"Playing this game is almost like taking a holiday from gaming," I wrote when reviewing the first Endless Ocean a couple of years ago. Nintendo and Arika's mild-mannered scuba diving sim was so dreamy, so dull, you could almost have called it the world's most involved screen saver. It seemed to be designed to fill the space on the TV when you didn't want a game to be there: it was pretty, relaxing, untaxing and completely unexciting. It was a lovely respite, but as holidays go, it was a few days on a good beach with a bad airport novel.
Endless Ocean 2, with its dangerously pulse-raising subtitle Adventures of the Deep, is more like a light adventure holiday for the over-60s. It features gentle trekking, mixed company, informative guides, lots of organised activities (optional, naturally) and even a few brief moments of mild excitement to make you feel young again. It's still a holiday, and still a very pleasant gear-change from the daily grind, but it makes more of an effort to keep your interest.
It is also surely the only videogame ever made to feature a lady singing the word "Carrickfergus".
Endless Ocean 2 kicks off much like the first game (itself a spiritual continuation of Arika's Everblue series for PS2). You're on a boat in the South Pacific, diving in shallow waters amid coral reefs and marvelling at the faintly ridiculous diversity of marine life there. On deck, you chat with your captain and dive-master, a salty old sea-dog called Jean-Eric, and his eager grand-daughter Océane. Below the waves, you use the pointer to steer yourself around and focus on, identify and interact with the fish, turtles, dolphins, penguins, jellyfish, sea lions, eels, sharks, whales, and other sea creatures you find.
These animals are still the undisputed stars of the show; they may not have much in the way of interesting AI behaviour, but their gorgeous rendering and animation show off Arika's easy mastery of the extremely niche craft of digital sea life. They inspire curiosity and wonder, and meeting new creatures, especially the larger or stranger beasts, is a genuine thrill.

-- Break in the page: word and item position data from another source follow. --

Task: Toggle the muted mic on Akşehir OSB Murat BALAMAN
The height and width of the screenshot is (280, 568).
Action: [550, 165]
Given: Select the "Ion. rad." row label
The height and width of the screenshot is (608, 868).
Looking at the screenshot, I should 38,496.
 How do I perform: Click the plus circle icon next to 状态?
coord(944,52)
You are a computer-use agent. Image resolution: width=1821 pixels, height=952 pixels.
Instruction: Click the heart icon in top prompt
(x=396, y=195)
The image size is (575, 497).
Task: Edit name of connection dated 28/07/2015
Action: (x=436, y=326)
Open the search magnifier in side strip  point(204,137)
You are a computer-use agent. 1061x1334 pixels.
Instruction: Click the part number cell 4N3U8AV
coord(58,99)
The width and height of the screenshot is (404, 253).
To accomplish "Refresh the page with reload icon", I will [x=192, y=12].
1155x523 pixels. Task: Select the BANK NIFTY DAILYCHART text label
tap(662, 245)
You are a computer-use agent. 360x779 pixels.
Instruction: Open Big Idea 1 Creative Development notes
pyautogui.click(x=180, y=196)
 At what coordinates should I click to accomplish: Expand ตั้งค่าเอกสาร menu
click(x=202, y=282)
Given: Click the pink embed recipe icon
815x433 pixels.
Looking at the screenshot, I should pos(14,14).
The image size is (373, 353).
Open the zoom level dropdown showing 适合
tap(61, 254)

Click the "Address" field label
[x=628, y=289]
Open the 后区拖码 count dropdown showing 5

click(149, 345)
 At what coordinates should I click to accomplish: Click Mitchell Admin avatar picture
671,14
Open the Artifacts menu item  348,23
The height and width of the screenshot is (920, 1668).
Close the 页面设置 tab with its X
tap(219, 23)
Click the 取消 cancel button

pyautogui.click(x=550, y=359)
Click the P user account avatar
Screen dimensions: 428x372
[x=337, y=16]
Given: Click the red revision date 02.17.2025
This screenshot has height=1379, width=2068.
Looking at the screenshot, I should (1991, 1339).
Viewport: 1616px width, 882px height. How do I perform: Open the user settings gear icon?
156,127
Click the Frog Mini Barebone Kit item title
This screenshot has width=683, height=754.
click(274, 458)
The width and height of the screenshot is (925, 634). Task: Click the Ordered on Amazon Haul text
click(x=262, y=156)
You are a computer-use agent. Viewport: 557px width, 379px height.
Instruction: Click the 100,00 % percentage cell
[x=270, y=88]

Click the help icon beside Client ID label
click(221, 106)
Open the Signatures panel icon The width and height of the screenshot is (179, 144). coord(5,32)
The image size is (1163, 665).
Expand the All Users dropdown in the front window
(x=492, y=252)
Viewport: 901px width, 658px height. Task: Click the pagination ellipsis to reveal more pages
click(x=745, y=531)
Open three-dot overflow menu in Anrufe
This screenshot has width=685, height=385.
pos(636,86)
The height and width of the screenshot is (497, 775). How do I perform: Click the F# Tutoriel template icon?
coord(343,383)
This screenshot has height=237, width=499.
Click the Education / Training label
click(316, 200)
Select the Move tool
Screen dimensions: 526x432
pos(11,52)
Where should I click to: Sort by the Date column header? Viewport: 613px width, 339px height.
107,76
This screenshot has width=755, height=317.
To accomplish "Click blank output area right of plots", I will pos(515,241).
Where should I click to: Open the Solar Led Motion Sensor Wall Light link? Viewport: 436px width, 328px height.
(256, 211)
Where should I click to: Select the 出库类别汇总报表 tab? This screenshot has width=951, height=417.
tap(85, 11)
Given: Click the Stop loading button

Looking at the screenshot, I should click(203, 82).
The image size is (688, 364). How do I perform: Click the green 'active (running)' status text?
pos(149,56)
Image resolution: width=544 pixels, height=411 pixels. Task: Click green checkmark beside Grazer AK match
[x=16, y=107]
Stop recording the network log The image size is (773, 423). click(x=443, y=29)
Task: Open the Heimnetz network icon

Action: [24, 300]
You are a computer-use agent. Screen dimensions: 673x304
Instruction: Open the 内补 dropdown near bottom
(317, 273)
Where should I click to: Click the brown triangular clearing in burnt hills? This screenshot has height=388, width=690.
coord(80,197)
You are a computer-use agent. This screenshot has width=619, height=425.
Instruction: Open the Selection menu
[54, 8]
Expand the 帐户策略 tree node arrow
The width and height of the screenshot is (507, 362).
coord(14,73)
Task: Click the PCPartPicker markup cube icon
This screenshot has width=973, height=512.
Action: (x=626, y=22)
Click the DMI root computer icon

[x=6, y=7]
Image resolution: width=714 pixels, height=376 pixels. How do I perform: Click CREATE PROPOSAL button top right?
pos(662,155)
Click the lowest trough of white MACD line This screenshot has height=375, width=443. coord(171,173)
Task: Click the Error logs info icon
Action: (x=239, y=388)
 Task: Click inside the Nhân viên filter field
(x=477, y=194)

But you can tell from the way that Endless Ocean 2 ushers you past creature interactions at a gentle trot in the tutorial that it's got other things on its mind this time. In the first Endless Ocean, the obsessive cataloguing of marine biology was a mainstay of the game, a content crutch that became a strangely alienating chore over time. Here, however, it's relegated to being just one of several equally-weighted and optional threads of soothingly repetitive collection and completion. These form a large bank of side-quests supporting a more prominent storyline - one that ties together Endless Ocean's themes of of nature conservation, improbable archaeology and charmingly silly hippy mysticism.
There's something to do with the Song of Dragons - undersea music that curses the listener - and a legendary treasure belonging to an ancient civilisation you've never heard of. Whales seem to be involved, as well as Océane's dead father. It's nonsense, but it serves as a series of excuses for you to embark on a globe-trotting adventure that leaves the calm waters of the South Pacific to have you diving in the Aegean Sea, the Red Sea, at the North and South Poles, and even dodging cayman, electric eels and piranhas as you swim up a river in the Amazon Basin. An idyllic island base serves as a customisable mission hub, and there's even a gigantic Japanese aquarium (run by a strange man with curtains in a wetsuit) that you can populate with all the creatures you find.